Like IPC, this is one of my larger departures from the Unix world. OFS is a simple, graph-based file system. It does not have directories. Every object in OFS is a file. These files make up the nodes of a graph. They can be linked together with bidirectional edges.

This FS wasn't designed to be completely practical, but rather for novelty. I don't know of any such graph-based file system in the wild. There is a good reason for this: graphs are pointer-based data structures by nature. Pointers are the bane of file systems. Researchers make extravagent efforts to avoid random disk accesses because they are super slow on hard disk drives. That said, supposedly the random access penalty is not too bad on SSDs, so maybe this might be practical in the future. Anyhow...

One file (inode #0) is designated as the "root" file. This is a bit of a misnomer because the graph is not necessarily a tree; it can have cycles. However, it does serve as a fixed point in the file system from which all other files can be reached. A path is simply a slash-separated list of filenames from the root to the destination.

For now, the file system is read-only. I still need to think about how to handle consistency issues. However, for the purposes of documentation, I will describe my end goals here.

API

OFS has a pretty straight-forward API. I might augment it for functionality later, but the basics should be the same:

Operation Functionality
stat Returns a copy of the inode of the specified file.
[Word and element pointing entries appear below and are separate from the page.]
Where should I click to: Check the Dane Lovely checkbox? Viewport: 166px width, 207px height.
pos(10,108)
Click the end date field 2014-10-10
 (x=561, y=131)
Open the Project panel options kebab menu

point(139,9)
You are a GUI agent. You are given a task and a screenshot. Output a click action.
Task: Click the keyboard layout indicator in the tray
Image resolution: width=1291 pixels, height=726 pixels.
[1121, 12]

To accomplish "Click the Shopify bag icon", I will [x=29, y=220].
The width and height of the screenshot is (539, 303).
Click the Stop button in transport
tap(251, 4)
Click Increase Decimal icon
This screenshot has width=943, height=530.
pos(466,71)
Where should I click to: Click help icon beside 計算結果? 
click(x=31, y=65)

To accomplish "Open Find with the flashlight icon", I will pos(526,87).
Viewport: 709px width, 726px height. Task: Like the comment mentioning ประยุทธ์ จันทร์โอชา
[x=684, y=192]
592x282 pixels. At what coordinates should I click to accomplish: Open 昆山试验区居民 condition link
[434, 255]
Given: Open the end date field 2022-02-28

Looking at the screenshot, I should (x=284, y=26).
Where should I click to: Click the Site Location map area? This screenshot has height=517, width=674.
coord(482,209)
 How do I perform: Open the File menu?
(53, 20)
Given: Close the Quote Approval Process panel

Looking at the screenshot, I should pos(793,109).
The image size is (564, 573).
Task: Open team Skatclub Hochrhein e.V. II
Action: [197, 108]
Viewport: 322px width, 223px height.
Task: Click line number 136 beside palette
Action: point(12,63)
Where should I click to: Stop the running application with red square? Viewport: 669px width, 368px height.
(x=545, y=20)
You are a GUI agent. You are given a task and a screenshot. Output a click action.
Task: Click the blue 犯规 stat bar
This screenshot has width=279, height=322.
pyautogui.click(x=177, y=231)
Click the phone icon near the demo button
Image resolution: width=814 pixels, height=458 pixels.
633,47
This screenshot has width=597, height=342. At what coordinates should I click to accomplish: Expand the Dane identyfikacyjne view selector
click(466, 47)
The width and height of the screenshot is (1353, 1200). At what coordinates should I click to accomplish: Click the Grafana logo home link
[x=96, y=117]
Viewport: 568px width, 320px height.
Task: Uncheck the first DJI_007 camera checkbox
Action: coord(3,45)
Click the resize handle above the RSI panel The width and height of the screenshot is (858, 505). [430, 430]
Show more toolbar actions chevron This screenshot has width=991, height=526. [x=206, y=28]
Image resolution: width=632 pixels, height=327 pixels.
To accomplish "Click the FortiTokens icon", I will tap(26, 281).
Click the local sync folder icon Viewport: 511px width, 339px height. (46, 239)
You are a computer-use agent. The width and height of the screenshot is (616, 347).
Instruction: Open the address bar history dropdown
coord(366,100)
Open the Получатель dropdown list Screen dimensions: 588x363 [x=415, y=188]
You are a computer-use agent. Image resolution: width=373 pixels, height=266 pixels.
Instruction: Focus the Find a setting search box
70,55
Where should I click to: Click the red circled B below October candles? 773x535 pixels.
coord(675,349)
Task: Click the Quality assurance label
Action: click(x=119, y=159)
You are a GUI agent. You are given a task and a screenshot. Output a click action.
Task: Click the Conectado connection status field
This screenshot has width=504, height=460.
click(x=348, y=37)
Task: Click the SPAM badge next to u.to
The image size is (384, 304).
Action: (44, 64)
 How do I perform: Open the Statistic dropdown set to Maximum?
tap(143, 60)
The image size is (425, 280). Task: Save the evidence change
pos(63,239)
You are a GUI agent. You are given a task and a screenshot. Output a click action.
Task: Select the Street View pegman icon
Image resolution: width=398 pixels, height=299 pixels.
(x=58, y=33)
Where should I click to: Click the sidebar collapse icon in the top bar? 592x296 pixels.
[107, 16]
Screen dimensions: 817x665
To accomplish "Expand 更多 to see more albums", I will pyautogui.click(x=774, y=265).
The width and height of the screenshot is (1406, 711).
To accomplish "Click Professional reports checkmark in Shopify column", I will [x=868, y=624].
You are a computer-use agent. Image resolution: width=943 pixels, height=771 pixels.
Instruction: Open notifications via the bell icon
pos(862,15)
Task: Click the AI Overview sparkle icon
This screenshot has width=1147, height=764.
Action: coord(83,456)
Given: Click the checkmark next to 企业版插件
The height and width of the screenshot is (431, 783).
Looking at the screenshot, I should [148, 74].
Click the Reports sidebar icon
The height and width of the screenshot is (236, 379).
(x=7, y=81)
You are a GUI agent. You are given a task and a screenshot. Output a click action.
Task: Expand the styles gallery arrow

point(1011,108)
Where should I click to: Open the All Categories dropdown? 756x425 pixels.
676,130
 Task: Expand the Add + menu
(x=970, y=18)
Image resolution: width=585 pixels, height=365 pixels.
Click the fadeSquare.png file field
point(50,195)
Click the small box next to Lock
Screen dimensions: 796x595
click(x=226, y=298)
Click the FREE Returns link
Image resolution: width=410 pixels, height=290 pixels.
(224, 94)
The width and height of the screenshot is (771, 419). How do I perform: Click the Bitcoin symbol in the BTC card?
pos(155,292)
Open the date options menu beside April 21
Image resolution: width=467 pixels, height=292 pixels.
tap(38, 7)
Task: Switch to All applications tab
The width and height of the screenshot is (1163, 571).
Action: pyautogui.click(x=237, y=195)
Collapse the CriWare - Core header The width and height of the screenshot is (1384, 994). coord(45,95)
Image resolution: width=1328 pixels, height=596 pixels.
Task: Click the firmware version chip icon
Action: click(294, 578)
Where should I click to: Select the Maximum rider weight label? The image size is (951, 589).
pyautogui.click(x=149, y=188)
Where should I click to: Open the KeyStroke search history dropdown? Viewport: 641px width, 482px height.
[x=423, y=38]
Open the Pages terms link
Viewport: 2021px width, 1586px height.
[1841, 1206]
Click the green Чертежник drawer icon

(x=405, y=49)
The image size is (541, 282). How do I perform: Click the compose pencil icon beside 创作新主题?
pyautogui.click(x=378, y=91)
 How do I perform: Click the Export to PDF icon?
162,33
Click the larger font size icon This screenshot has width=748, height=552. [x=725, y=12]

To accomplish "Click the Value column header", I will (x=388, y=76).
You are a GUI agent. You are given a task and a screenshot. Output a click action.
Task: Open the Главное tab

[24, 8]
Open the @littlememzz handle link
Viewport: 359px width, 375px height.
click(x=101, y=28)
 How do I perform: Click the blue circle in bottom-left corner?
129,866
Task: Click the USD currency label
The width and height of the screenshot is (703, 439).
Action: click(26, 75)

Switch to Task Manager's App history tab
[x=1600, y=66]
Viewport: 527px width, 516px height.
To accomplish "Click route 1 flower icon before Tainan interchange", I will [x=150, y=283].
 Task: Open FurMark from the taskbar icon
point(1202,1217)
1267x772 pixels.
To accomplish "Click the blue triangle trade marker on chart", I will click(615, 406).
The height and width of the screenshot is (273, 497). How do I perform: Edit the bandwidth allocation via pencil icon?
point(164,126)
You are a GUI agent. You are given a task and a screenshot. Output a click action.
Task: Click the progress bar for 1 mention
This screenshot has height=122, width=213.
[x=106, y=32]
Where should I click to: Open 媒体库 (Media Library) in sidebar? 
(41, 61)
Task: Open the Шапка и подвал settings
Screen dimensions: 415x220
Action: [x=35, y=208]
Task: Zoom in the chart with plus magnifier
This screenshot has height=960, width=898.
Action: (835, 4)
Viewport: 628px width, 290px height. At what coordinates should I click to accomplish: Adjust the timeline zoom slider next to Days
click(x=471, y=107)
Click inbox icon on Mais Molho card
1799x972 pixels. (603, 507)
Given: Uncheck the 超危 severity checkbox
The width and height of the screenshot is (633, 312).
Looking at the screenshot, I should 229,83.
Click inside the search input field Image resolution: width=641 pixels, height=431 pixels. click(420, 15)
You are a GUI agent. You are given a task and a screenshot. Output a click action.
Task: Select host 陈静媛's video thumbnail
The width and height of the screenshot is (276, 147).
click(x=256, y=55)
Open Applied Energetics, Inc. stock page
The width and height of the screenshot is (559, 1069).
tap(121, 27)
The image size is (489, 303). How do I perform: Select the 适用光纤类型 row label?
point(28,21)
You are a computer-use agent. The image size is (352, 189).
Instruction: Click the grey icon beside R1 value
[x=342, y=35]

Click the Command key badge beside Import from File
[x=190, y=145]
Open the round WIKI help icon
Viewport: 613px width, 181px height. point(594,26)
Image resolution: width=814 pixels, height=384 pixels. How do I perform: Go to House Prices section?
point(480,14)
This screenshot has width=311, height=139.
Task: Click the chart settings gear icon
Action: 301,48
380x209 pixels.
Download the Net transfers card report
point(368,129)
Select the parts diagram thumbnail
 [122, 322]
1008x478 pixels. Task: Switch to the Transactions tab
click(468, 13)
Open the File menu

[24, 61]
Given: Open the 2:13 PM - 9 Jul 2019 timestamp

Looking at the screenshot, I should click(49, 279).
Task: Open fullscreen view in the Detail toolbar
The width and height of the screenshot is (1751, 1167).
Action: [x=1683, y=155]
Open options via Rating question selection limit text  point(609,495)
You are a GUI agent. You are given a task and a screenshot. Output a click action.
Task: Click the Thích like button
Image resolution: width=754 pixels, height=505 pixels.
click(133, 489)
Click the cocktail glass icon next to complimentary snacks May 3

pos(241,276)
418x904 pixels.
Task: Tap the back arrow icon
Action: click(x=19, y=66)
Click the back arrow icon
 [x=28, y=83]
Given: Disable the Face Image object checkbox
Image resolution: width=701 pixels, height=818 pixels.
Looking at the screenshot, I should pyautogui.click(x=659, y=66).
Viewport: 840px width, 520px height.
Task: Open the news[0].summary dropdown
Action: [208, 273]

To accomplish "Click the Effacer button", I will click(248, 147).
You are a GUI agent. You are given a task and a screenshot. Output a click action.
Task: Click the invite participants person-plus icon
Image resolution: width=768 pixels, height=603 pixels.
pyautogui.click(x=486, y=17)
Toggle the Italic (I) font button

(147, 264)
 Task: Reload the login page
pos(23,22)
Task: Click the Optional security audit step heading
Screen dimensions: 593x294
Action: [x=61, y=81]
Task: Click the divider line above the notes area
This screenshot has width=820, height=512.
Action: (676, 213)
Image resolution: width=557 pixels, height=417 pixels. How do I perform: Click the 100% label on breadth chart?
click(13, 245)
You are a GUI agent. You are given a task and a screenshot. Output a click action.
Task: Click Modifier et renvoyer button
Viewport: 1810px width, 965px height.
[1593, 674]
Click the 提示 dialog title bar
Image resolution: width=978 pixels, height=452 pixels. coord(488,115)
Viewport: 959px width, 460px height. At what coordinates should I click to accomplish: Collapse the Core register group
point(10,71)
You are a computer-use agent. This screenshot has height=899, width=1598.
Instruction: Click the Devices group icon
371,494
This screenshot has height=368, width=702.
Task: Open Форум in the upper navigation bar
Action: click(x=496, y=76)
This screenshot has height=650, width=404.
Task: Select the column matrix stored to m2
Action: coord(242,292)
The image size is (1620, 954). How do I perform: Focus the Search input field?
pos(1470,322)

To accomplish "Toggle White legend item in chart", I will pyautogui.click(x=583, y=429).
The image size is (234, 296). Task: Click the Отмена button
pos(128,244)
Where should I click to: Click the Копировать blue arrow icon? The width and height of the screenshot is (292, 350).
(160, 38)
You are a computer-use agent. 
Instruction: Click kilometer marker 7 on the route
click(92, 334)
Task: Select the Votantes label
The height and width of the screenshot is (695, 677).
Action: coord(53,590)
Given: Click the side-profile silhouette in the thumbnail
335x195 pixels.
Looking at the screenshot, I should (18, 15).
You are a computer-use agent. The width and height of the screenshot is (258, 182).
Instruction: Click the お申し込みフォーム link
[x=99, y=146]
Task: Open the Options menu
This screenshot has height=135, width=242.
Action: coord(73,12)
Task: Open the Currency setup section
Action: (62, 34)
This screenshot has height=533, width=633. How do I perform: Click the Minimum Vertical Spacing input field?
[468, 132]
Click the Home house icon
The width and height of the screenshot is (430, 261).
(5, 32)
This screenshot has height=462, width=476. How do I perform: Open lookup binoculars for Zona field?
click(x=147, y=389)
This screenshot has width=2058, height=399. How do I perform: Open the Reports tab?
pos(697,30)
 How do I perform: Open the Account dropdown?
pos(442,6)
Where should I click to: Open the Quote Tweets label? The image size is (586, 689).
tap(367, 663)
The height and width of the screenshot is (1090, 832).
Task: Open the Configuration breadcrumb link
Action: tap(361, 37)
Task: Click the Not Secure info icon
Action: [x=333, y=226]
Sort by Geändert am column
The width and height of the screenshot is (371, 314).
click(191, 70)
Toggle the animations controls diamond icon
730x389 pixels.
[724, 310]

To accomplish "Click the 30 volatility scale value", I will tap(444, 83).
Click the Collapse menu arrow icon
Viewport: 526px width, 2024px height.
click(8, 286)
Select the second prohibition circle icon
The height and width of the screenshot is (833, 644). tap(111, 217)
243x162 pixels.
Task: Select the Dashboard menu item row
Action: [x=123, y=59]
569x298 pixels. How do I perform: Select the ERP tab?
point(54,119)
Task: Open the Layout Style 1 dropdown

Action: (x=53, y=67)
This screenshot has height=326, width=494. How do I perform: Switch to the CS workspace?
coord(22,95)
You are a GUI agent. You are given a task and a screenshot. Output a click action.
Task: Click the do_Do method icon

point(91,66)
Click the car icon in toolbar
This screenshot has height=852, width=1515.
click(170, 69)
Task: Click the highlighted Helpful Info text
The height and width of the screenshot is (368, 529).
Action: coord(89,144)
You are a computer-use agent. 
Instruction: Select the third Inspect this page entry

As described below, from an inode, you can tell the metadata and links of a file.
new_file Create a new file.
delete_file Delete the file by removing all of its links and free its inode and dnodes.
open Open the file, returning a file handle.
link Create a link between two files.
unlink Remove the link between two files.
change_meta Change the metadata of a file.
seek Seek to the given location in the file.
read Read from the file.
write Write to the file.

Disk-level Representation

For simplicity, os1 treats the whole of hdd as a single partition. The first sector contains file system metadata. For now, this consists of 4 magic bytes, the inode count, and the dnode count. The next sectors contain the inode and dnode bitmaps, in that order. The rest of the drive contains the inodes and dnodes themselves.

Each inode represents a single file and contains the file metadata. This includes the filename, permissions, dates modified and created, links, and the dnode-number of the first dnode. The list of links can conclude with the index of a dnode containing extra links.

Each dnode contains the contents of the file. The last word of the dnode is the index of the next dnode.

OFS Troll

Deleting a file may disconnect the graph. If this happens, the portion disconnected from the "root" needs to be deleted. This is the job of the OFS Troll. The Troll is a process that does a breadth-first search from the root searching for disconnected components.

Since the Troll is already going through all the inodes, it seems advantageous to also have it function as a basic live fsck. I haven't really thought through this too much yet.

(You might also be wondering why I called it a "Troll". Well, operating systems already have "zombies" and "reapers", so why not trolls?)